Soal Latihan A: Kutip ulang tanpa perubahan baris-baris catatan pencarian elemen, mulai dari baris yang memuat "Image resolution: width=634" dan berakhir pada baris terakhir catatan.

Kutipan Teks:

Senin, 18 April 2016

PERDAGANGAN MANUSIA

“…Dalam era globalisasi, banyak orang migrasi ke tempat lain untuk
mencari kehidupan yang lebih baik. Akan tetapi ini telah menyebabkan
peningkatan jumlah perdagangan perempuan dan anak-anak…”
Suster Antonie Ardatin, PMY, koordinator CWTC, 
Workshop oleh FPPA bersama IBSI dan Ikatan Kerjasama Kongregasi Religius di Belu)

“ Saya sudah dua kali ini bekerja di luar, terakhir kemarin di Sumatera , tapi cuman satu tahun…” ,
Hech….sambil menghela napas panjang aku mendengarkan cerita mereka...
Dua kali….ya mengapa sampai terjadi dua kali mereka tertipu untuk bekerja di luar daerah mereka dengan resiko yang tidak sepadan dengan nyawa mereka.
Itulah salah satu pembicaraan saya dengan mereka yang diduga sebagai korban praktik perdagangan manusia di dalam negeri. Hal itu terjadi saat pendampingan terhadap  sekitar 16 perempuan dari 35 orang yang tertipu oleh orang orang yang tidak bertanggung jawab yang berasal dari daerah Maumere dan akan menuju Kalimantan, ada yang pergi bersama keluarga (anak, istri), ada yang bujangan. Memang, di dalam daftar nama tertulis nama-nama laki-laki dan perempuan, lengkap dengan status mereka: suami, istri atau anak.
Berdasarkan hasil wawancara yang dilakukan diketahui bahwa hanya 2 orang yang benar-benar sudah beristri dan istri, sementara ada satu orang ibu yang sudah bersuami dan suaminya sudah di Kalimantan.
Ada juga salah satu dari mereka yang tidak lulus SMK dan dijanjikan bekerja di Kalimantan dengan gaji satu juta rupiah… Belum lagi kejanggalan kejanggalan dalam beberapa dokumen yang diketemukan, misalnya saja surat pernikahan yang dikeluarkan oleh Kepala Desa atau surat kontrak atau perjanjian kerja antara mereka dan pihak yang mengaku dari perusahaan yang katanya akan mempekerjakan mereka di Kalimantan nanti sedangkan ternyata si pelaku tidak mempunyai hubungan apapun dengan pihak perusahaan ( Tidak punya perusahaan yang berbadan hukum untuk menjalankan fungsi rekrutmen ).
Yang lebih mencengangkan lagi, ada informasi bahwa setiba mereka nanti di Kalimantan ada kemungkinan bahwa yang laki-laki akan bekerja sebagai pekerja di perkebunan kelapa sawit sementara nona-nona akan dijadikan PSK (Pekerja Seks Komersial).  Dan memang pada akhir dari rantai perdagangan manusia pada umumnya adalah perdagangan prostitusi. Sudah banyak kasus dan berita yang ada di masyarakat perempuan dan remaja putri yang dijual oleh agen agen perekrut perdagangan manusia, malah tidak jarang pula teman, tetangga, sahabat dekat,saudara bahkan orang tuapun menjadi pelaku. Dalam kasus diatas, salah satu saudara dari mereka adalah yang menjadi agen perekrut. Namun ada beberapa daerah di Indonesia dimana kebiasaan merantau sudah menjadi budaya bahkan telah berakar menjadi suatu adat kebiasaan. Dan parahnya, mereka belum mengetahui tata cara bermigrasi yang aman dan benar.

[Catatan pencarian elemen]
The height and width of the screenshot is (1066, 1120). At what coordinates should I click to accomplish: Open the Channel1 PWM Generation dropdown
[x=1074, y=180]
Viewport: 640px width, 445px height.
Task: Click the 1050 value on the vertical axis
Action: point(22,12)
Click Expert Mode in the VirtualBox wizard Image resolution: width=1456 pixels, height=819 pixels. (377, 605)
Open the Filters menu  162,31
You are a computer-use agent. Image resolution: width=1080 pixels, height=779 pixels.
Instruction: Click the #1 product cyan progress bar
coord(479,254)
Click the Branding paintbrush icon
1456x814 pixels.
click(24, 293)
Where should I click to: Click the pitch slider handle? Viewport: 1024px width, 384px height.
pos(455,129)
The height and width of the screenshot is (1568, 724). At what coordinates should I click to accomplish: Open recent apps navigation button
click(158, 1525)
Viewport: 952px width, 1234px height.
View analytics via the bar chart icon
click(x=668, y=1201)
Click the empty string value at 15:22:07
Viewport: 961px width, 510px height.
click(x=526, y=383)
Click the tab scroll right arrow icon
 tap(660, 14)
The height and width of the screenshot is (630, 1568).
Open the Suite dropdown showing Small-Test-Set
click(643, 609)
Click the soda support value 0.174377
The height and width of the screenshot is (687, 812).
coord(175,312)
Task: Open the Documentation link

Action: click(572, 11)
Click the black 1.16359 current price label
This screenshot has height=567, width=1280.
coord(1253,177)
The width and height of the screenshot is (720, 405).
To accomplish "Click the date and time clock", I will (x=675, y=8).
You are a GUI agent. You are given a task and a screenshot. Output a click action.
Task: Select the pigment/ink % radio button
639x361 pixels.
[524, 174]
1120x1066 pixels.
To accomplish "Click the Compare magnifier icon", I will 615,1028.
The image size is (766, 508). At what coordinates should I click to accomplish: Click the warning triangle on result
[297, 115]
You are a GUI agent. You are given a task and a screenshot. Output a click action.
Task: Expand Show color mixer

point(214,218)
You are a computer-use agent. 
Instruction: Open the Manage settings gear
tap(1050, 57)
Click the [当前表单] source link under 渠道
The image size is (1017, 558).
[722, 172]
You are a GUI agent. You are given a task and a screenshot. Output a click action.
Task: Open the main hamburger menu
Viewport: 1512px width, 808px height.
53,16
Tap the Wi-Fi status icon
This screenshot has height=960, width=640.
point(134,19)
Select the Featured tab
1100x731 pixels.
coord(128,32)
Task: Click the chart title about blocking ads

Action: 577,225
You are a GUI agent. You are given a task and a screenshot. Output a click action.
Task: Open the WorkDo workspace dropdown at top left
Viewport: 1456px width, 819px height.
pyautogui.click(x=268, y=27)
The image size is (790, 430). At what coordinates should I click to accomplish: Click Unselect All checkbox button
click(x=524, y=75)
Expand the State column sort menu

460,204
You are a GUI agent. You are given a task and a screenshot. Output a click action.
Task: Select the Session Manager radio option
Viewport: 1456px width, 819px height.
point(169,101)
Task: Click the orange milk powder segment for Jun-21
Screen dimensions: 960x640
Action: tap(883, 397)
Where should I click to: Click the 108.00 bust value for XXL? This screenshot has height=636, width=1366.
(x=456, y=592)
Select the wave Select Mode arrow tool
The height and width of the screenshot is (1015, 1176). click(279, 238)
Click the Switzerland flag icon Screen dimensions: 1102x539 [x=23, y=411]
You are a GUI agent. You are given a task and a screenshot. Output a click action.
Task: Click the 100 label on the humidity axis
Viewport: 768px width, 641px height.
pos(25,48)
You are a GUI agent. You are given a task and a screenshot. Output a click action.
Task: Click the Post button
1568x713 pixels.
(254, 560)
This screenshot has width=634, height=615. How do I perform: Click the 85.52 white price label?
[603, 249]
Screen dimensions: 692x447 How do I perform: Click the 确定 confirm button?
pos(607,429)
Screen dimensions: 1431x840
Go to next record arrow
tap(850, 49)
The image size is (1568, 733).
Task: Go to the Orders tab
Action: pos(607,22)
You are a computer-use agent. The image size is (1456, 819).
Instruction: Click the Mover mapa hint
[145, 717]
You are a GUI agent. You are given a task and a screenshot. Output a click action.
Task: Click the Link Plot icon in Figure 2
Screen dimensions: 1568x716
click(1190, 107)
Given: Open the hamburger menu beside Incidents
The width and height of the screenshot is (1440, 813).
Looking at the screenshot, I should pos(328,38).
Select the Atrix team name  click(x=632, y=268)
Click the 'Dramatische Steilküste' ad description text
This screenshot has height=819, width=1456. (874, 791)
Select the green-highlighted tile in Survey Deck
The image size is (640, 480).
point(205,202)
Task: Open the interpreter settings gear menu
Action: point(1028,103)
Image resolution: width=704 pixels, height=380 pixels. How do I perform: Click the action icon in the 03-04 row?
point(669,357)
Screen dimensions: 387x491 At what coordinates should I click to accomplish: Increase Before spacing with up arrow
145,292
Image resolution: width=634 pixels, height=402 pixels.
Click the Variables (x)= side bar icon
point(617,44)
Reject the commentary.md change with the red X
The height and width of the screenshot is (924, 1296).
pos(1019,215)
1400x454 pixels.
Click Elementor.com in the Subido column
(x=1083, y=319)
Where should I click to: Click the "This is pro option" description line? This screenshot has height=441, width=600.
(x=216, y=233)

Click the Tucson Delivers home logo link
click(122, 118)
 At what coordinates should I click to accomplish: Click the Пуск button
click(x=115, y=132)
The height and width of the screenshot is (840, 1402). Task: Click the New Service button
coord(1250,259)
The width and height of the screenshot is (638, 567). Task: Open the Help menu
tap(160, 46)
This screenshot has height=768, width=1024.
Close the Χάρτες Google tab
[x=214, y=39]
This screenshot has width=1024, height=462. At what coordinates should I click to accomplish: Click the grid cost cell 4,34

Soal Latihan B: Menurut teks tentang perdagangan manusia, berapa gaji yang dijanjikan kepada orang yang tidak lulus SMK untuk bekerja di Kalimantan?

Jawaban Soal A:
Image resolution: width=634 pixels, height=402 pixels.
Click the Variables (x)= side bar icon
point(617,44)
Reject the commentary.md change with the red X
The height and width of the screenshot is (924, 1296).
pos(1019,215)
1400x454 pixels.
Click Elementor.com in the Subido column
(x=1083, y=319)
Where should I click to: Click the "This is pro option" description line? This screenshot has height=441, width=600.
(x=216, y=233)

Click the Tucson Delivers home logo link
click(122, 118)
 At what coordinates should I click to accomplish: Click the Пуск button
click(x=115, y=132)
The height and width of the screenshot is (840, 1402). Task: Click the New Service button
coord(1250,259)
The width and height of the screenshot is (638, 567). Task: Open the Help menu
tap(160, 46)
This screenshot has height=768, width=1024.
Close the Χάρτες Google tab
[x=214, y=39]
This screenshot has width=1024, height=462. At what coordinates should I click to accomplish: Click the grid cost cell 4,34

Jawaban Soal B: Satu juta rupiah.